BEGIN DATA FOR THE TASK
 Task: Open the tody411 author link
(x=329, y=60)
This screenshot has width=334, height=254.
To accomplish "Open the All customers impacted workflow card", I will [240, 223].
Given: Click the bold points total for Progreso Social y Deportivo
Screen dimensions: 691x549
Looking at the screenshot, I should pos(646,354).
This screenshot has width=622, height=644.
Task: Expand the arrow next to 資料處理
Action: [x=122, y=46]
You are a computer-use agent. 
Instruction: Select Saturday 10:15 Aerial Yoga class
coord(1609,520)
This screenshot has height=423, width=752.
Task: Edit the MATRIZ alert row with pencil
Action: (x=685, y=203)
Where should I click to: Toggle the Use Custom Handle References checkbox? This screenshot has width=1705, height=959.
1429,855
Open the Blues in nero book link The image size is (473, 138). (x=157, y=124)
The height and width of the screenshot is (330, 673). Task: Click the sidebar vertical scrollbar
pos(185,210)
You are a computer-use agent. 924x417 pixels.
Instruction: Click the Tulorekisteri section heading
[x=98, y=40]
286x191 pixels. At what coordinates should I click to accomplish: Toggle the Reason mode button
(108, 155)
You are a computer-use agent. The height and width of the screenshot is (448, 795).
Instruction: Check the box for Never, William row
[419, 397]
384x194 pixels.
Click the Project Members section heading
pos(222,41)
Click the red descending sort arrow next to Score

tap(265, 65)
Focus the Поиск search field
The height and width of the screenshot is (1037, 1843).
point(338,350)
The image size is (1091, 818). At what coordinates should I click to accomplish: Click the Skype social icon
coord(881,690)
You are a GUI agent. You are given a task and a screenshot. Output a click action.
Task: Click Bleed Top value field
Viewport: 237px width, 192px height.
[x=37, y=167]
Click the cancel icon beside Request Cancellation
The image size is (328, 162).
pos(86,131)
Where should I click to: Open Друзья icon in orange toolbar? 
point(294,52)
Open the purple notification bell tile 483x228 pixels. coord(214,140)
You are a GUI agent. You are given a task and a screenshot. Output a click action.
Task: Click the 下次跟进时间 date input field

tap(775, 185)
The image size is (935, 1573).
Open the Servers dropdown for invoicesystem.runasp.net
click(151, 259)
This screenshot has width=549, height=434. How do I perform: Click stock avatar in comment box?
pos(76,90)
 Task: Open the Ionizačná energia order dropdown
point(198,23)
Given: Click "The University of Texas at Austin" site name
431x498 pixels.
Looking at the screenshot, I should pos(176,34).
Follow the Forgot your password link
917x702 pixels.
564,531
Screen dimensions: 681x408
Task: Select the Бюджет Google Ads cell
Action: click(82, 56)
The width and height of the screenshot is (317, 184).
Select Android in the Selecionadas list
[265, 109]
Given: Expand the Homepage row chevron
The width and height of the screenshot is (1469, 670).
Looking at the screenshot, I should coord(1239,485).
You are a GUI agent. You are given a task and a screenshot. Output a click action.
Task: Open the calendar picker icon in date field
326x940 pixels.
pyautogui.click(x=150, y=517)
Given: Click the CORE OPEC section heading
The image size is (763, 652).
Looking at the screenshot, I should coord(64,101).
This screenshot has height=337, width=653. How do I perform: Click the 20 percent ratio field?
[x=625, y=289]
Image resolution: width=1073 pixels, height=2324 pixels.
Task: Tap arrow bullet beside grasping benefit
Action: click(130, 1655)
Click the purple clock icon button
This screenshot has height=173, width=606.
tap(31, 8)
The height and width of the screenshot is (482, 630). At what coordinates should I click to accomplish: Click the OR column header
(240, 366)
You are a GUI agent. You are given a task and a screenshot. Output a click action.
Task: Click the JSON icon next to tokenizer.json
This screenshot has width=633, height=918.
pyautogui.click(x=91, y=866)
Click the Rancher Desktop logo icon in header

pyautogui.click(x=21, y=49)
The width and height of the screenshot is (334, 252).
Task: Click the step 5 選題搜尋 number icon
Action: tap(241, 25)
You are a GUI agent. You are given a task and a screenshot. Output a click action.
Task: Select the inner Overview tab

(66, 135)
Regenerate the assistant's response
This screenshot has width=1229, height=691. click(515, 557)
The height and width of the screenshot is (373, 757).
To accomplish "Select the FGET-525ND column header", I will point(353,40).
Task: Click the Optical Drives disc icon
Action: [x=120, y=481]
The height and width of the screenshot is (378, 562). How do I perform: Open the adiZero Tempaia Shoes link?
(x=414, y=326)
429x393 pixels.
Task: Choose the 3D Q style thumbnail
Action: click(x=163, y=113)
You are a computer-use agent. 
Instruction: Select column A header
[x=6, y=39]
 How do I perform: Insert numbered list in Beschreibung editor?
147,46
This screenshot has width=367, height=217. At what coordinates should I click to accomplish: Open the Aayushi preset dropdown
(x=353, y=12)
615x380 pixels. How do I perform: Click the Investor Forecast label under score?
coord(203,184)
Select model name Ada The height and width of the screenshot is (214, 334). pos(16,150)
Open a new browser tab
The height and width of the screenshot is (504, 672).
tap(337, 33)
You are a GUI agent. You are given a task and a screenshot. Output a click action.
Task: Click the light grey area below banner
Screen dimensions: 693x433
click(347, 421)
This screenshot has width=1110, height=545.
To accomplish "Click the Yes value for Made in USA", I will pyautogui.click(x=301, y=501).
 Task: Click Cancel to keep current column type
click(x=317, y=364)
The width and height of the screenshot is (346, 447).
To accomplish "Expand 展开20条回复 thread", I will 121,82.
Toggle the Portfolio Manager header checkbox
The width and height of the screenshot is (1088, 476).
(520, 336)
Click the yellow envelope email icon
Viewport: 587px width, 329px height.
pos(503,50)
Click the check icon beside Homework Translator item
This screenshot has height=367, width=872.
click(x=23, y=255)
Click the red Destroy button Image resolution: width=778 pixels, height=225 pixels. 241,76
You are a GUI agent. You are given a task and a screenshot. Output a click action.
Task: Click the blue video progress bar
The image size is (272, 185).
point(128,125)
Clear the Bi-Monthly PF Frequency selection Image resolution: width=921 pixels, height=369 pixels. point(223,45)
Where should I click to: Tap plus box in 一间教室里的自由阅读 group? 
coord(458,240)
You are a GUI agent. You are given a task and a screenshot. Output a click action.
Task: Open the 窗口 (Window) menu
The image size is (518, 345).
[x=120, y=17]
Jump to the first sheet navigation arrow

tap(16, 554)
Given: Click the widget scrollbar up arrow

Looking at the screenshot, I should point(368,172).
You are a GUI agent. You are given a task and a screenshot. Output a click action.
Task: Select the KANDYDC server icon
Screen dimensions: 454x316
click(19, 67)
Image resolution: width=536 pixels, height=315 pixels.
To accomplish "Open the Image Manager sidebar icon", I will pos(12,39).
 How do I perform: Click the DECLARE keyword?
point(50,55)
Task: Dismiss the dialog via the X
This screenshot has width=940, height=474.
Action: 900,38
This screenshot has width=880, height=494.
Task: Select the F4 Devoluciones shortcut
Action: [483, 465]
END DATA FOR THE TASK
TASK INSTRUCTIONS
Scan the entries above for the string "value", and copy every line where it turns up.

SOLUTION TO THE PROBLEM
Task: Click Bleed Top value field
To accomplish "Click the Yes value for Made in USA", I will pyautogui.click(x=301, y=501).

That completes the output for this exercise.